Die Uni Bonn hat erst zwei neue Lehrstühle geschaffen und bei der Exzellenz-Initiative Münster, München und Tübingen überholt. Ist dem Kardinal die Uni Bonn zu progressiv?

Fleischmann: Es geht, glaube ich, stark um Macht und Kontrolle: Es gab in den vergangenen Jahren einen langen Konflikt um die Besetzung eines Dogmatik-Lehrstuhls an der Uni Bonn. Woelki hatte einen Wunschkandidaten, der aber von der Fakultät nicht gewählt wurde. Einmal hat Woelki dann unter Berufung auf das alte Preussenkonkordat von 1929 den Kandidaten der Fakultät abgelehnt. Beim zweiten Berufungsverfahren hat er dann beigegeben.
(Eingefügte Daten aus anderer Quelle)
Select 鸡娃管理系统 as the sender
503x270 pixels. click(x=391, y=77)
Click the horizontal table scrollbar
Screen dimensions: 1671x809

Ich denke, da hat er gesehen, dass seine Einflussmöglichkeiten auf die Besetzung der Lehrstühle an den Unis sehr begrenzt sind. In seiner eigenen Hochschule wird das anders sein.

Was empört Sie am meisten an den Aussagen von Professor Kraschl?

Fleischmann: Kraschls Verspottung diskriminierungsfreier Sprache ist in meinen Augen albern, seine dogmatischen Positionen erscheinen mir weltfremd. Bedenklich finde ich aber seine Wortmeldungen zu den Ursachen der Missbrauchskrise. Da bedient er ein altes Klischee, wonach vor allem homosexuelle Priester und die sexuelle Revolution Risikofaktoren für Missbrauch in der Kirche seien.

«Man würde blind gegenüber Bedingungsfaktoren für Missbrauch.»

Diese Position, die manche in der Kirche gerne hören, sollte sich nicht durchsetzen. Damit würde man das Problem des Missbrauchs auslagern auf externe Faktoren, die ja – nach konservativer Lesart – ohnehin nichts in der Kirche zu suchen hätten. Und man würde blind gegenüber Bedingungsfaktoren für Missbrauch, die in der katholischen Lehre und Kirchenpraxis liegen.

* Christoph Fleischmann hat in Wuppertal, Tübingen und Madurai (Indien) evangelische Theologie studiert. Nach dem Vikariat bei der Evangelischen Kirche in Westfalen arbeitete er freiberuflich als Journalist und Moderator – vor allem für den WDR. Seit 2020 ist er Redaktor von «Publik-Forum».